## WHAT YOU NEED TO DO
Would you copy each line of the records that includes the word "scrollbar"?

:: SOURCE INFORMATION

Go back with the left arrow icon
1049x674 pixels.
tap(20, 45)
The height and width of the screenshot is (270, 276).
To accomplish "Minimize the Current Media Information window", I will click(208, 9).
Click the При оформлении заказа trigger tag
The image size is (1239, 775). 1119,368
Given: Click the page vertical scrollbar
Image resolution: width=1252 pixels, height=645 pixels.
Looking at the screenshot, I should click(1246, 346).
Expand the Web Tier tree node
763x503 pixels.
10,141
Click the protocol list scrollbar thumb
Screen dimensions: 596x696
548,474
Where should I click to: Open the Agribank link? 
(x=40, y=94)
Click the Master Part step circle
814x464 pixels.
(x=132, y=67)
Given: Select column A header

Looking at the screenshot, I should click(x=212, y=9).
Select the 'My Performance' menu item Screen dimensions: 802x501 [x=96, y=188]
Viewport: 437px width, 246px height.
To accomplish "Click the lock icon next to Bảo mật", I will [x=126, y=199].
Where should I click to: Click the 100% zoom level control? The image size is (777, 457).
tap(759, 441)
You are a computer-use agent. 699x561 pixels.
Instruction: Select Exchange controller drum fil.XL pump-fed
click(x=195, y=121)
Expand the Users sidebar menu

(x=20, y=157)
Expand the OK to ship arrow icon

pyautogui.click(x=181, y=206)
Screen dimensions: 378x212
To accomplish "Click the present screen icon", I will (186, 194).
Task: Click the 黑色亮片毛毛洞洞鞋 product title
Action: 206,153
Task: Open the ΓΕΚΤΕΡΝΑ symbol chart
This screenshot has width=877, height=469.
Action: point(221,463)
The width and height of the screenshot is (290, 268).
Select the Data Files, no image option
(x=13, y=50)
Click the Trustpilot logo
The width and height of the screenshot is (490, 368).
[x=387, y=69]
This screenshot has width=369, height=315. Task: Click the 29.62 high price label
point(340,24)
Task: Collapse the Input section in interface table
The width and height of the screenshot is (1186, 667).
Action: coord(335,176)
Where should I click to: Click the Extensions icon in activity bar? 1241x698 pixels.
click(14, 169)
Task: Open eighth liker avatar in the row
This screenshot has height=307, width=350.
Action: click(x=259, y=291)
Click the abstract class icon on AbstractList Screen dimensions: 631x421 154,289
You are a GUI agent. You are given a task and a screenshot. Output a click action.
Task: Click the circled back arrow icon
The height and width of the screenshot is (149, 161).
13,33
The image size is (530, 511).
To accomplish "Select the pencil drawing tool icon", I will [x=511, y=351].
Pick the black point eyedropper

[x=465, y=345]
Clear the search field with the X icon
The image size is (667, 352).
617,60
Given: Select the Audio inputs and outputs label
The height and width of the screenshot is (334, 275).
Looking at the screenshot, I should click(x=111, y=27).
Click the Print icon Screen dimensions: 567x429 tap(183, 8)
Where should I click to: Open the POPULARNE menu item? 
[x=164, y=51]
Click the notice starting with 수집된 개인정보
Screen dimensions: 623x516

::::

## WRITTEN ANSWER
Given: Click the page vertical scrollbar
Click the protocol list scrollbar thumb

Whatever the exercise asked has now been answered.